The forest fires currently ravaging our land, while not avoidable, have been made far worse by a perverted approach to sustainable development. The cost of these policies goes beyond life and limb, to the long-term viability of the rural economy.
The problem does not lie with the CFA and other forest fighters -- they are, as usual, doing a magnificent, indeed heroic, job on a shoe-string budget.
When the term sustainable development was first coined in the 1980s, it was meant to signify the marrying of market-driven economic growth and nurturing of the environment. Over time and in application, the concept has been perverted. Under the banner of sustainable development, resource industries have been garrotted, the environment has been nationalised, bureaucracy and politics have replaced markets, sources of funding have been lost and hands-off and preservation policy has replaced nurturing.
The polices have arguably been most perverse in the management of State forests, but they affect all rural and resource industries.
Since the 1980s, logging has been steadily squeezed off State land. State forests have been converted to National Parks -- which have quadrupled in size -- and logging has been banned in an ever-increasing proportion of State forests.

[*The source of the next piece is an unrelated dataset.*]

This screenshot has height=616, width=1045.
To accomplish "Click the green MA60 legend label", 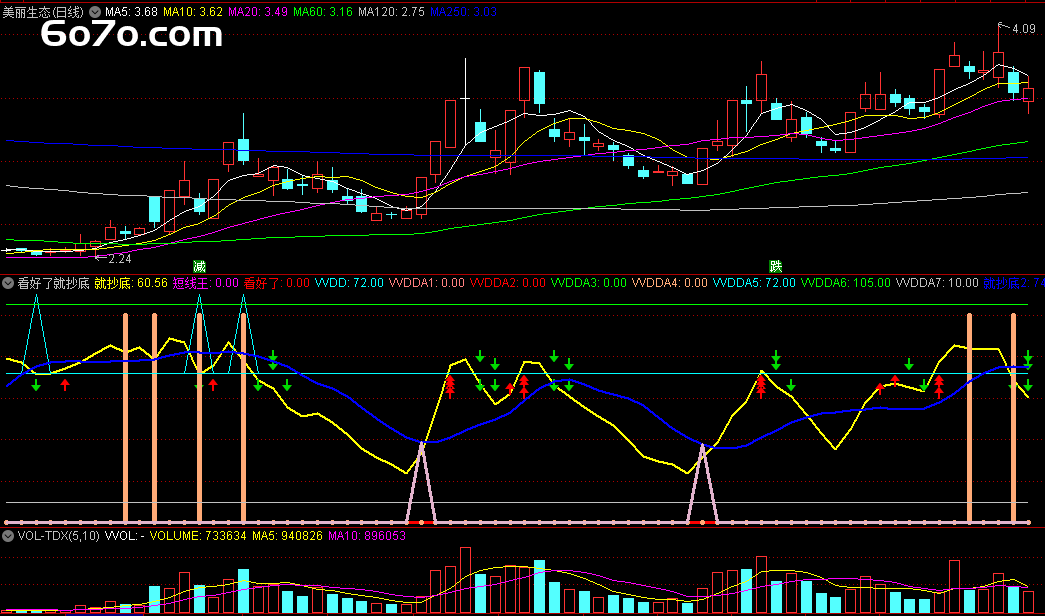I will click(323, 11).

As a result, logging is currently allowed on only 7 per cent of State-owned forested land and is set to decline further with the recently announced logging bans in the Otways.
The closure of logging has not only removed scarce jobs and investment from hundreds of rural communities, it has undermined these communities' capacity to manage and protect the environment. The fact is that loggers have been the backbone of the fire-prevention and fire-fighting system. They have provided most of the skilled personnel, the equipment and the access roads. For example, logging contractors have typically provided 80 per cent of bulldozers essential to fighting fires. With the demise of logging, these skills and equipment are waning.
The cessation of logging, along with the shift of forest to National Parks, has led to a sharp decline in the fire prevention. Since the 1950s and, following the catastrophic fires of the 1930s and 1940s, controlled burning has been widely used in State forests. These actions led not only to a substantial reduction in serious fires, but were proven to be advantageous to the forest environment. While controlled burning does take place in National Parks, it does so at a very much reduced rate. Further, over at least the last eight years, National Parks have consistently achieved less than half their planned level of controlled burning. The result has been a dangerous expansion in combustible material in the forest.
The failure of the National Parks to adequately control the fire risk arises from a number of factors. First, while Governments have been willing to ban logging and open new parks, they have failed to fund the consequences of their decision. Second, the parks have been captured by political activists who demand a hands-off approach to mother earth. Third, the parks are caught up in bureaucracy, slow to make decisions and fearful of taking politically risky actions.
Having cost lives and hundreds of millions of dollars damage, it is time to revisit land management. A royal commission into the current fires would be a good start.